ホーム > 勉強ルーム > 日本・世界の三大〇〇辞典 > 日本 江戸時代の三大珍味

🏯 日本 江戸時代の三大珍味 にほん えどじだいのさんだいちんみ

江戸時代において、諸国から将軍家(徳川家)へ献上された特産品の中で、特に希少で珍重された3つの高級海産物珍味の総称です。

  • 🏯 長崎奉行のからすみ ながさきぶぎょうのからすみ 長崎県 / 肥前国

    江戸時代、長崎奉行から将軍家へ献上された肥前国(長崎県)特産の「からすみ」です。ボラの卵巣を塩漬けにして天日干しにしたもので、当時から長崎はからすみの名産地として知られていました。

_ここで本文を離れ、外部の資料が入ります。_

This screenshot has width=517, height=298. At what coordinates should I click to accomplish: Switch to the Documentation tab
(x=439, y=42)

製法は中国から伝わったとされ、その美しい琥珀色と濃厚な味わいは、江戸の権力者たちにとってこの上ない贅沢品でした。

  • 🍶 尾張公のこのわた おわりこうのこのわた 愛知県 / 尾張国・三河国

    徳川御三家の一つである尾張藩から将軍家へ献上された、三河湾や伊勢湾で獲れる良質なナマコの腸を使った「このわた(塩辛)」です。知多半島などの漁師が作るこのわたは風味が格別であり、尾張藩の特産品として保護されていました。塩気が強く磯の香りが豊かなこのわたは、大名たちの酒席を彩る最高級の肴でした。

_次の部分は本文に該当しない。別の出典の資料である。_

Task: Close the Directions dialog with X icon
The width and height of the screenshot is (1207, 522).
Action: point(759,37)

  • 🌊 越前公の越前雲丹 えちぜんこうのえちぜんうに 福井県 / 越前国

    福井藩(越前国)から将軍家へ献上された「越前雲丹(えちぜんうに)」です。日本海で採れる良質なバフンウニの生殖巣に塩をまぶして水分を抜き、旨味を極限まで凝縮させた保存食です。越前海岸の海女たちが手間暇かけて作る塩うには、生のウニにはないねっとりとした深いコクがあり、江戸時代から全国に名声を轟かせていました。